Nothng is ever 'A sure bet' but some indicators can really help.
This indicator and how it was displayed was on the Public Chartlist from Yong Pan or 'Cobra' years back.
I encourage you to make your own version of it.
Stockcharts.com has some excellent indicators. Sometimes the only way you find out about them is reading through the Public Chartlist under links on the home page. Here is one of my favorites. It won't mean anything till we put it into context.
I want to focus on the chartbox at the top.
You will see two different colours of Histograms.

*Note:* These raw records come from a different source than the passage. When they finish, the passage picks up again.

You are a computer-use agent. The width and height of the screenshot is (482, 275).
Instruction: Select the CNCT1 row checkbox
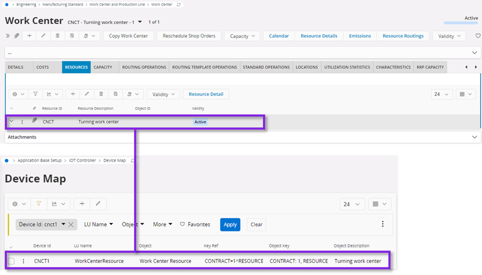click(11, 261)
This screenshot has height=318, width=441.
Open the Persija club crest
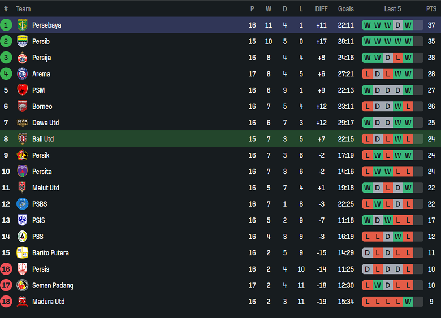tap(23, 58)
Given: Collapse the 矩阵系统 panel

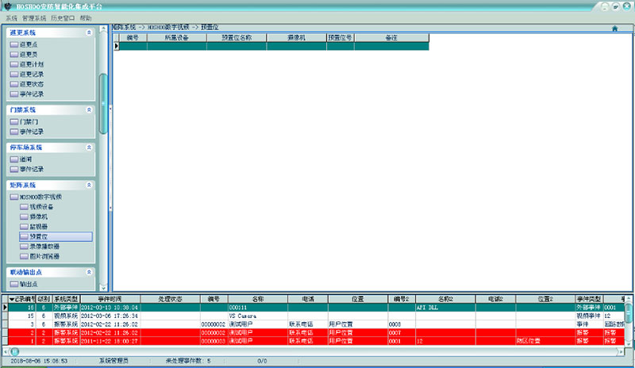Looking at the screenshot, I should tap(89, 185).
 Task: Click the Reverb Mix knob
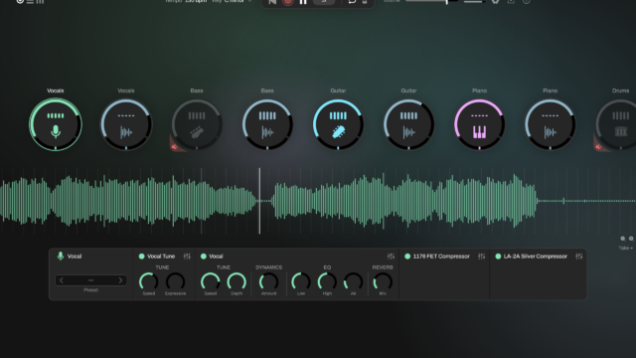pyautogui.click(x=383, y=281)
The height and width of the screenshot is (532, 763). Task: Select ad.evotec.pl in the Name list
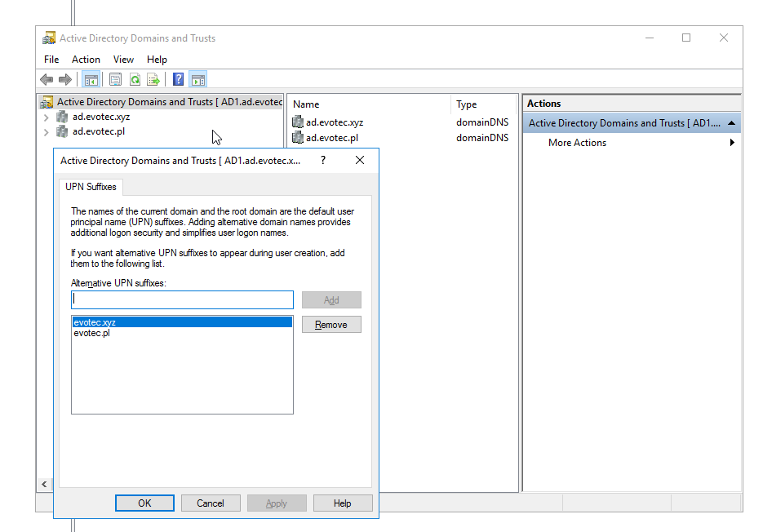(332, 138)
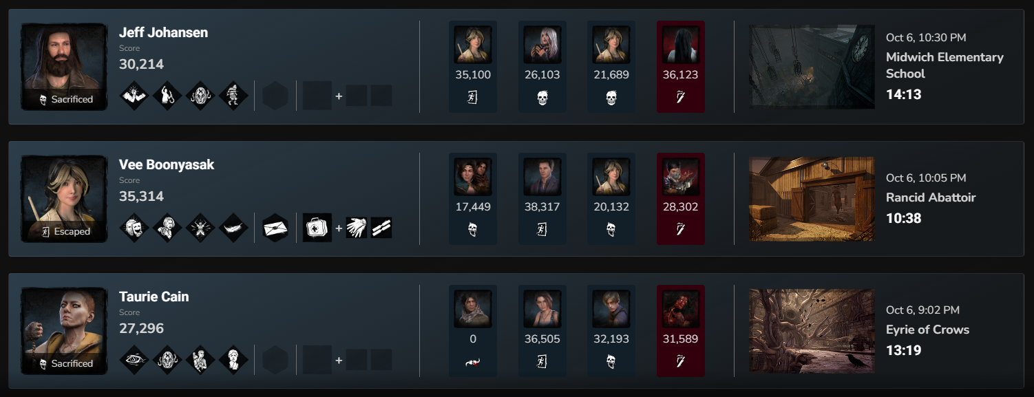Click the hook perk icon in Jeff Johansen's row
1034x397 pixels.
coord(167,96)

1) $TSXA50R - the percentage of TSX stocks trading above the 50 dma (Daily moving average) - Gold
2) $TSXA200R - The percentage of TSX stocks trading above the 200 dma. - Black
When you are seeing the gold bars declining, it means fewer and fewer stocks are trading above their 50 day moving average. When the black histograms start to show up behind the gold histograms, it means a higher percentage of stocks are trading above their 200 dma but below the 50 dma. In the area where both are present, it makes the gold histograms darker so that is the level of the 200 dma. You can see the bright histograms on the top, stretching above the black.
In a bull market cycle high, they will start to trade below their 50 dma before the 200 dma. In a market cycle low, they will start to trade above their 50 dma before they start to trade above the 200 dma.
In July, more stocks traded above the 50 day then above the 200 day. could that be the buy signal?
Well obviously not, as the market made new lows. So how do we use this information.
Well lets pull up 9 years of data and see if there is a trend that could help us see how to use it.
You really must click on these charts to see the large view.
A couple of things are really important.
1) When the number of stocks trading above the 50 DMA gets lower than 25% on the right hand scale, look for a rally.
2) When the number of stocks above the 50 DMA takes off and far exceeds the number of stocks above their 200 DMA, that is very encouraging and you should be trying to participate with stops in place.(bright gold histograms following a major period of black histogram bars showing)
3) When the $TSXA50R stays above 50 % stay long.....Accelerate in the zone.
4) When the percentage of stocks on a rally can't get above 50%, exit.
5) When bull market rallies are interrupted and the percentage of stocks staying above the 50 dma gets less every time, you have to be prepared that a top is in. That is the black candles start to show through at lower levels each time. Also notice that the % of stocks staying above 50 DMA gets less with each rally.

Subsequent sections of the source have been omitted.